Rod: Yeah. Let me expand on what you just said because it was very very powerful. And, you know, that’s why that burning desire is why the first thing we do at any of my boot camps including the live stream ones is, we spend an hour and 20 minutes on goals. Getting very, very clear on what it is that you want and why you want it. Because if you don’t know that, you’re never gonna get it. And so, you know, how are you gonna get anything if you don’t know what it is? Is, number one but you’ve got to have that burning desire to push through fear, to push through limiting beliefs, or to get uncomfortable. And you also touched on focus and, you know, it never clicked with me. And that’s why I’m glad I asked the question about the parallels between the, you know, your previous career and this. Focus is, you’ve got to be honed or you lose your life in what you did before and focus in this business. Focus is power. And so, you know, the more you can enhance your focus, the more powerful you are. In fact, you know, I listened to a podcast called “Tim Ferriss” and, you know, I get excited because I’ve had nine million downloads on my podcast. Well, I think he does that a week on his. But he dissects the best of the best of people. You know, he deconstructs the best in the world. Athletes, you know, and movie stars Schwarzenegger, Ed Norton, Jamie Foxx, billionaires Ray Dalio, he’s the best of the best, bullet politicians. And I started to notice a pattern, because he deconstructs how they achieve their success. They all meditate. And I thought well, what does meditation enhance? Focus. And so, you know, I really wanted to hammer home that comment and then the last thing you said was to take steps. You’ve got to take action guys. Even if they’re small steps, you know, because you said baby steps in your description and that’s a great safe, you know, non-intimidating way to describe it but you’ve got to move forward. And, you know, that was awesome brother and so, it kind of ties into another topic that you and I thought we might dig into a little bit more which is the word “Passion.” One of my favorite words, if not my favorite word. So, let’s drill down on that a little bit. Where does that come into play?

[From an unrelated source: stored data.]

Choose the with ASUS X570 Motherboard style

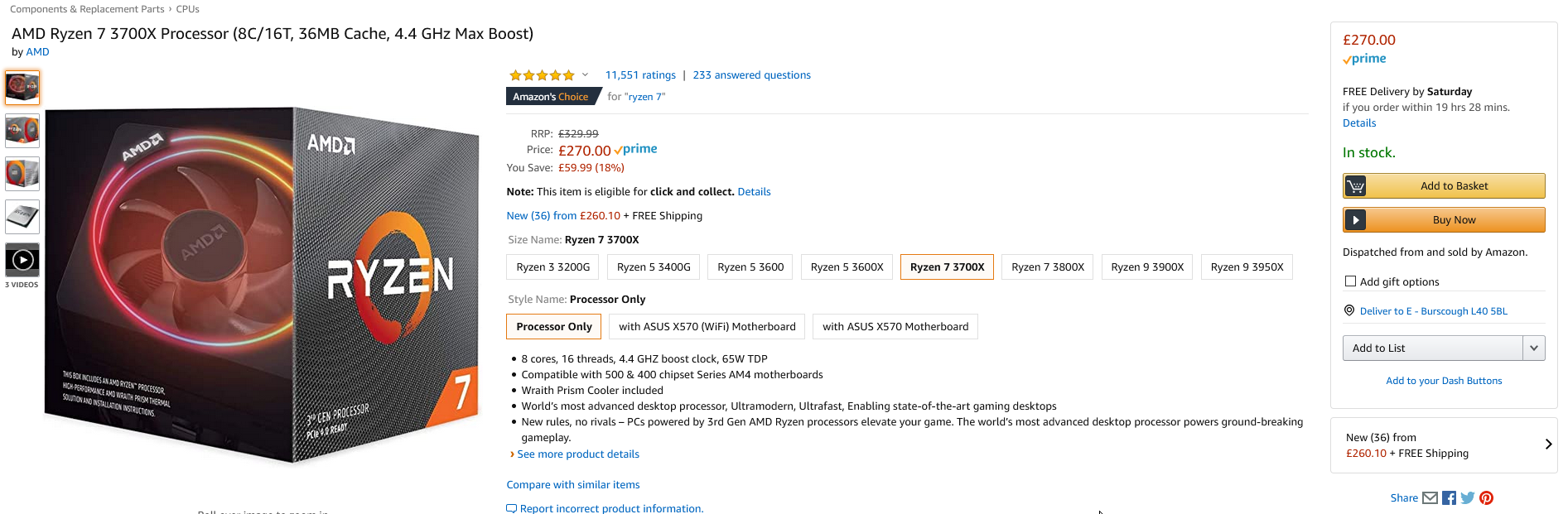895,326
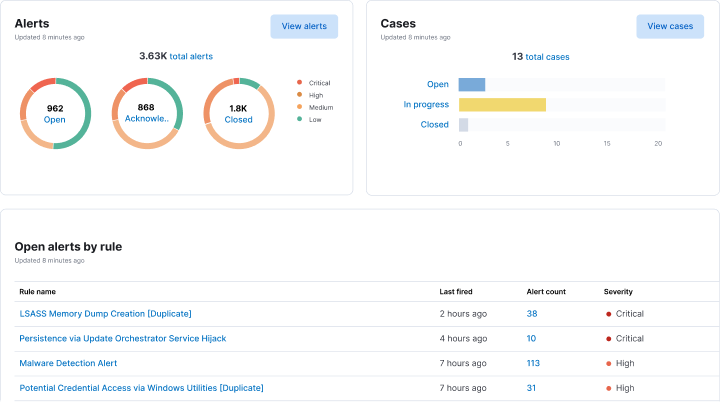This screenshot has height=405, width=720.
Task: Click the Open cases label link
Action: pyautogui.click(x=438, y=84)
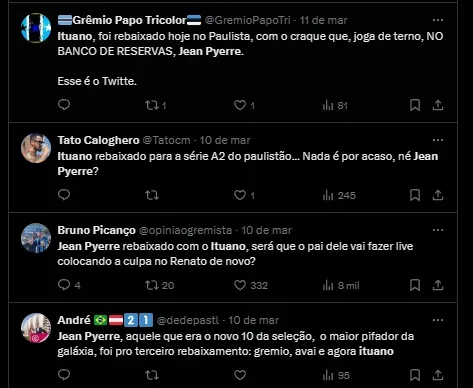
Task: Share Bruno Picanço's tweet
Action: click(x=438, y=285)
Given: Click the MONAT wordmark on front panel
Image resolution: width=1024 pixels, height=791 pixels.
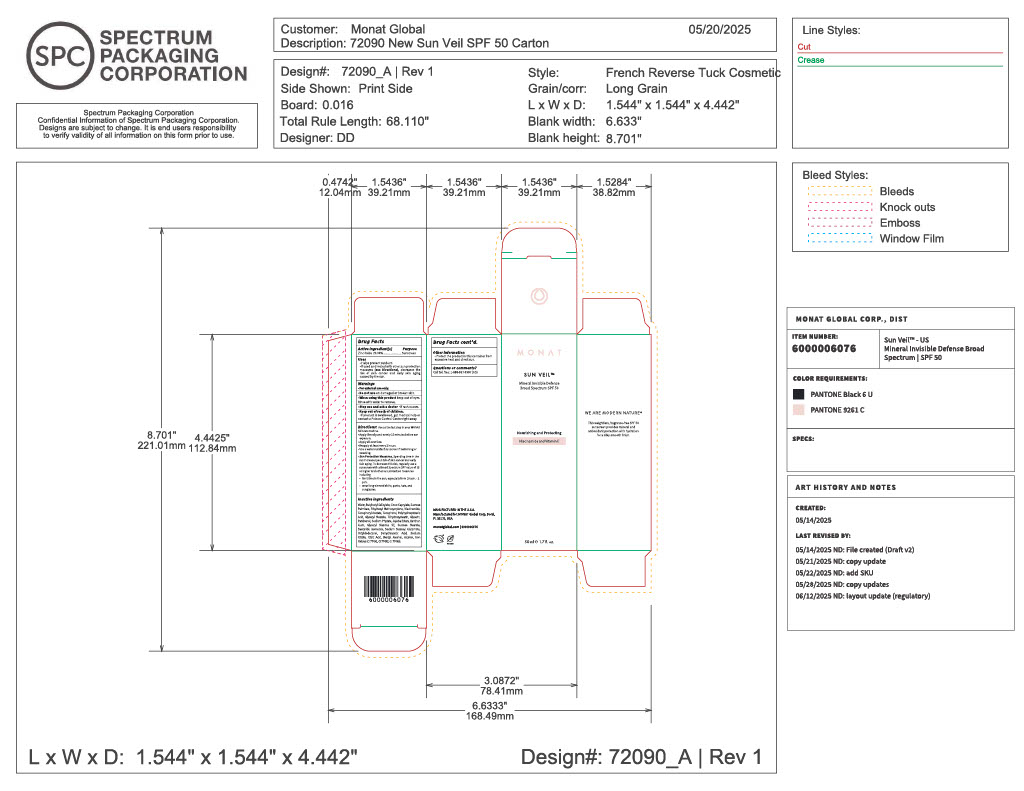Looking at the screenshot, I should (x=539, y=353).
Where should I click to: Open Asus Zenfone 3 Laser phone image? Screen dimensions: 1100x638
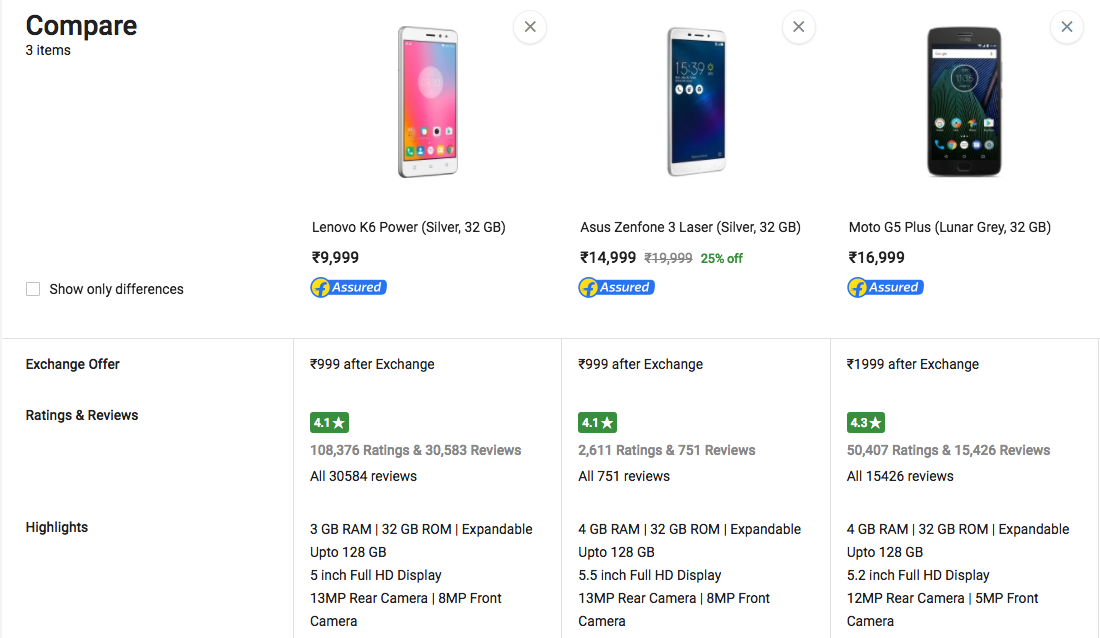(696, 102)
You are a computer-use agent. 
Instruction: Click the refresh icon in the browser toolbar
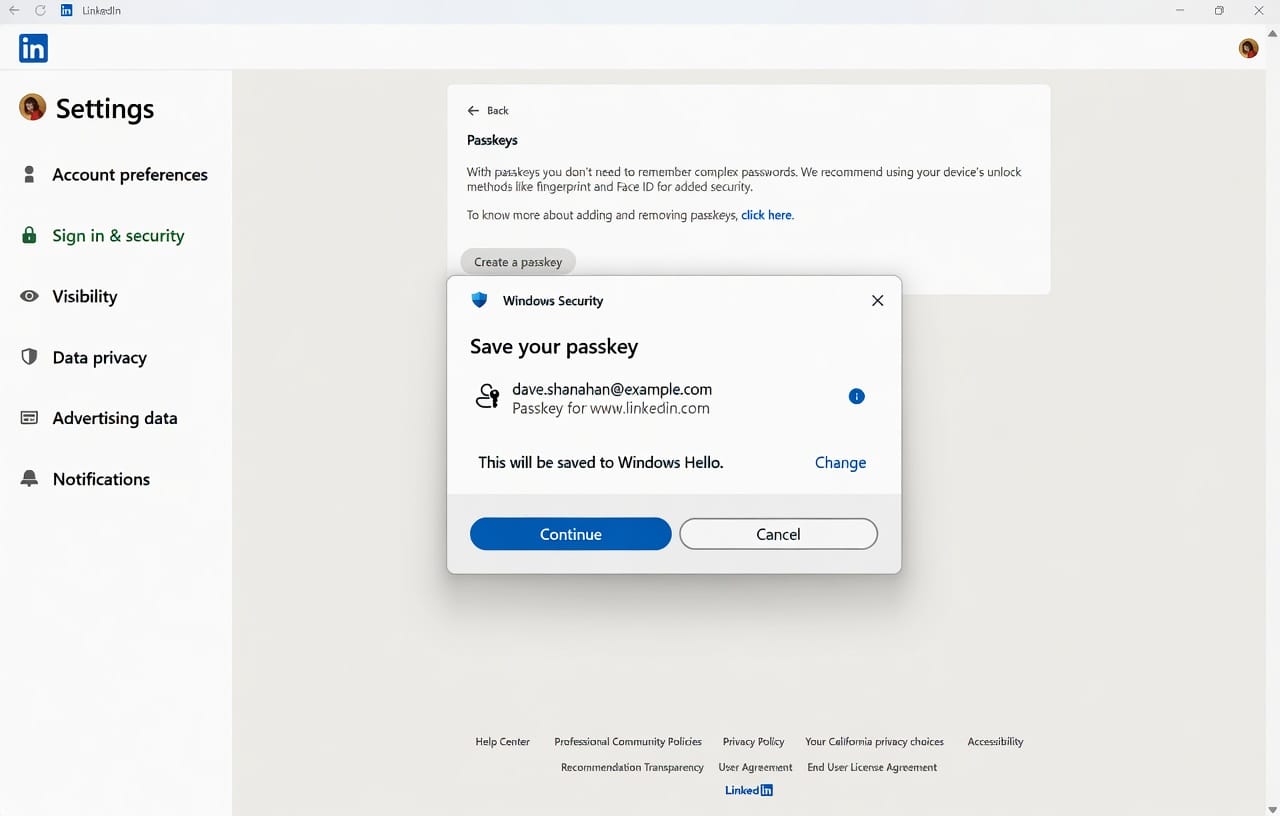tap(40, 10)
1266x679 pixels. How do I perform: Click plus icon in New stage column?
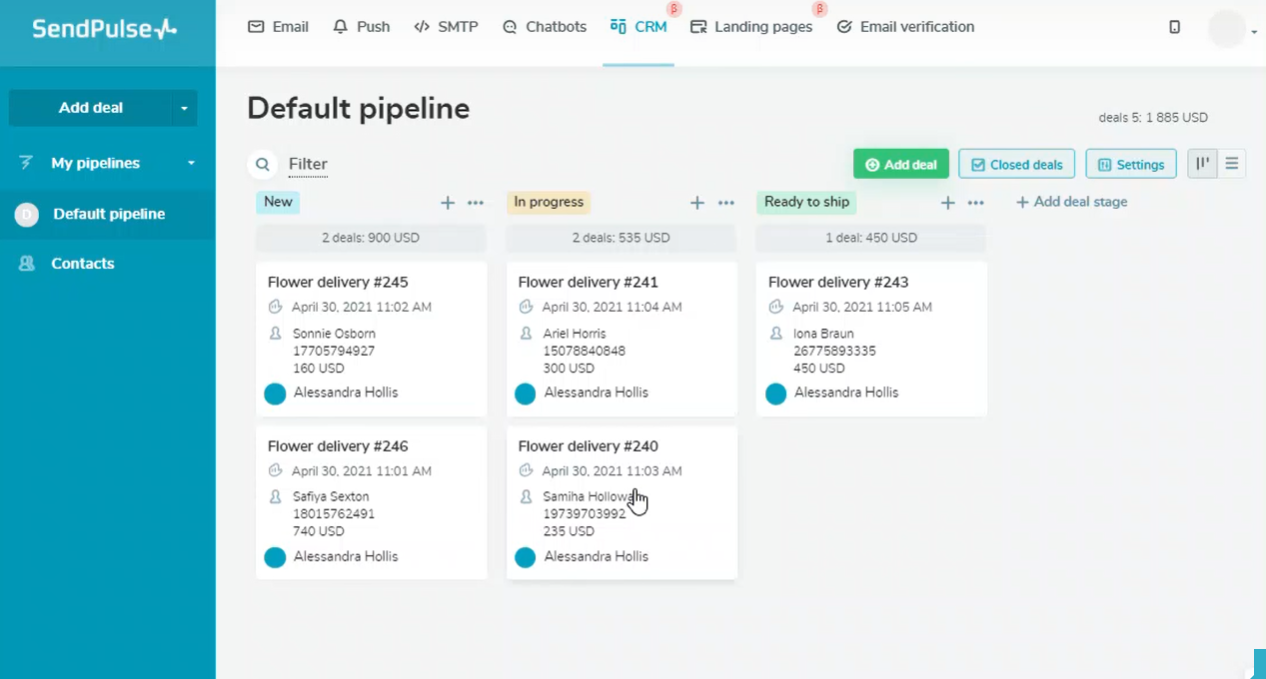coord(447,203)
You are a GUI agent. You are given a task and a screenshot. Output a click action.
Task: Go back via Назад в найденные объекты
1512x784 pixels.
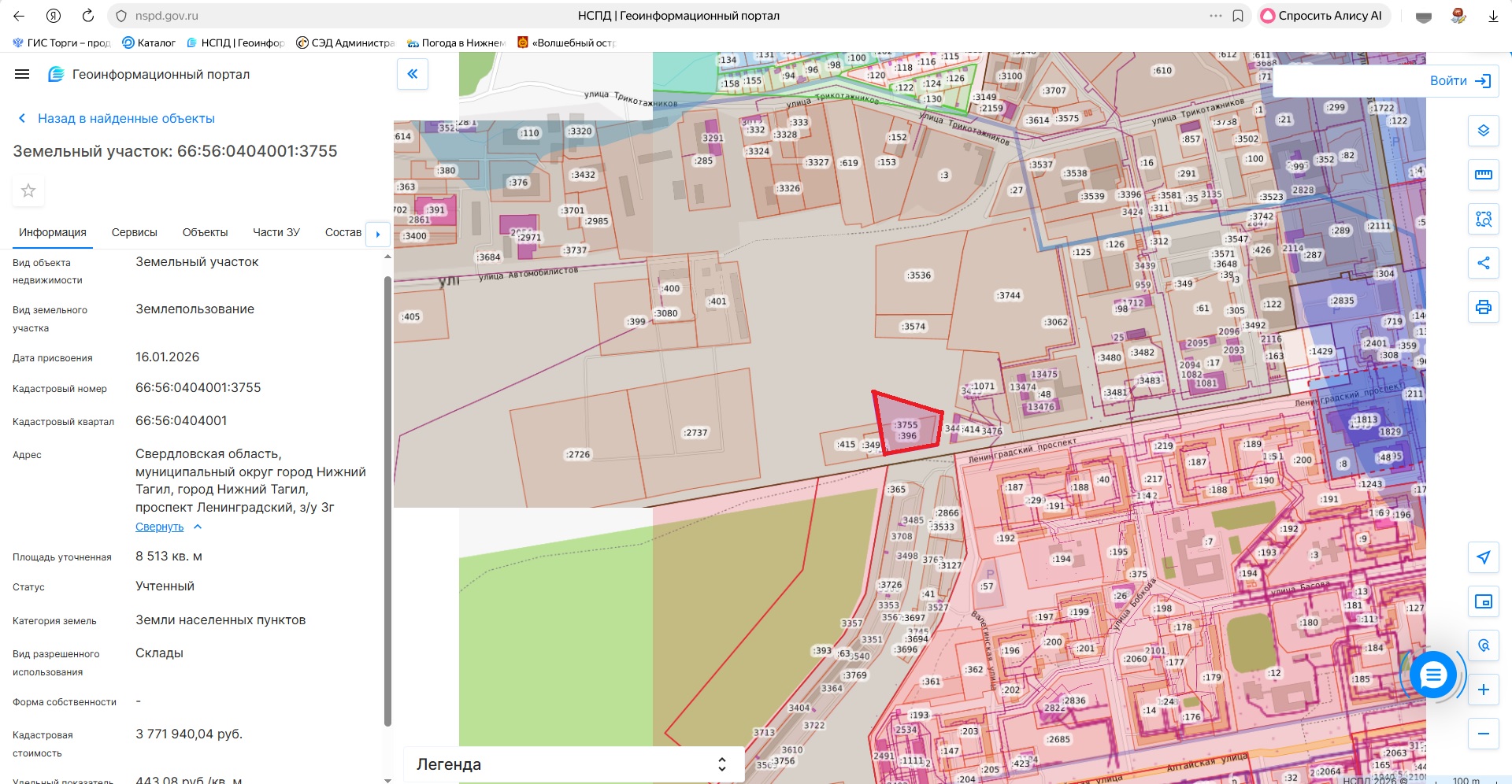pyautogui.click(x=126, y=118)
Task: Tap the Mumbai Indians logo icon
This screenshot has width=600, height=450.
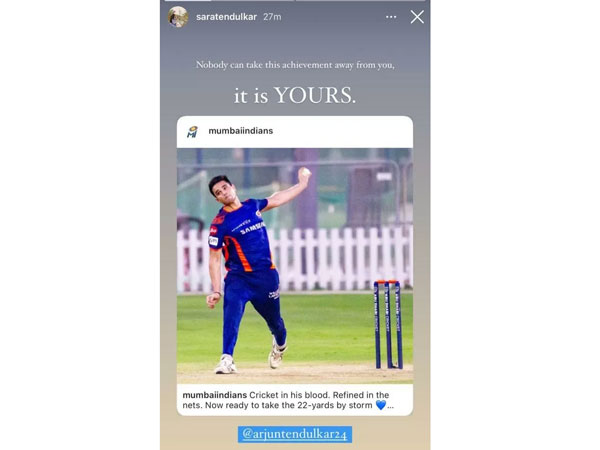Action: [192, 132]
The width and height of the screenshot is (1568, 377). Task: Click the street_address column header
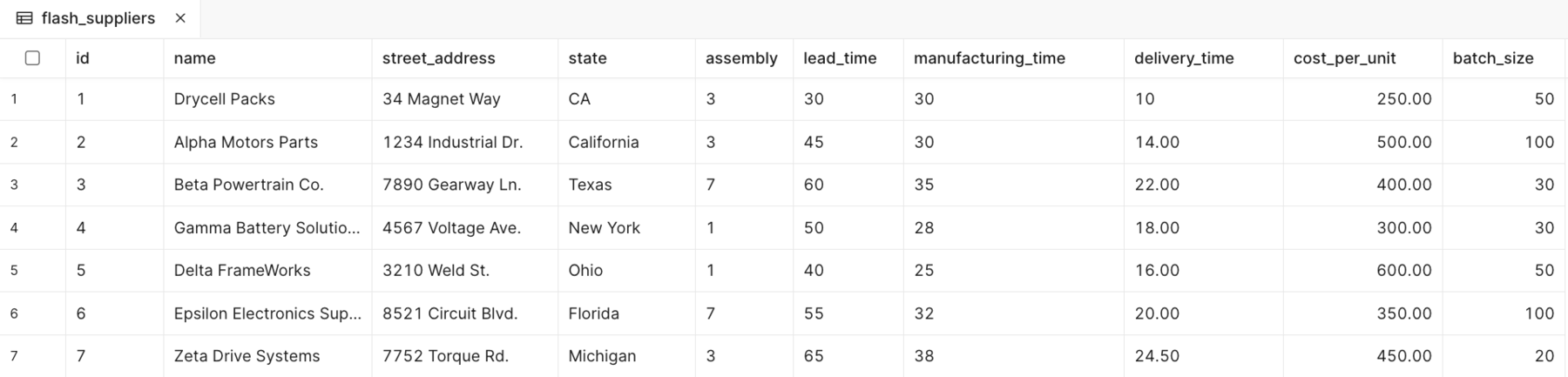(x=438, y=58)
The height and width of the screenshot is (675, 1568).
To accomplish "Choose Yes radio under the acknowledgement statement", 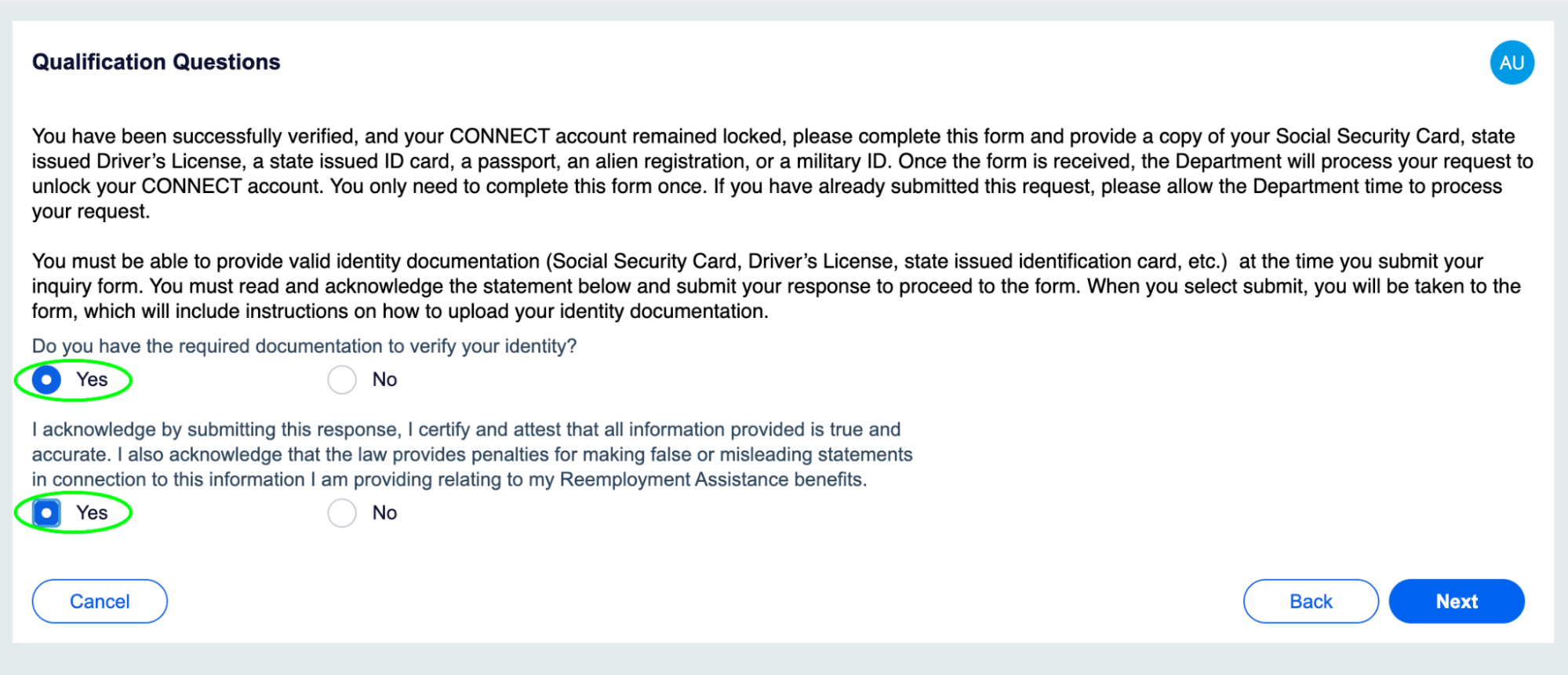I will pyautogui.click(x=46, y=513).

Dan: Yeah. When I was young, my parents always told me they never did what they love to do. That was all I heard growing up, you know. It still makes me tear up a little bit that, you know, they’re old and they didn’t do what they wanted to do. And, you know, with my parents saying, “Hey Daniel, just do what you love.”
Dan: So, with that piece in mind, you know, for me it was just, it was clear. I was like, okay, this may not work and it was unknown. But I’d rather try and give it everything I got then I always wonder because I knew what it was like to wonder. So, that’s why.
Rod: Yeah. And you know, these lessons that we get can swing either way, you know. It’s so great that your parents said what they said, you know, because sometimes you will model what you see. And other times you’ll use it as a, you know, as an example of the, you know, of choosing a different direction which you did.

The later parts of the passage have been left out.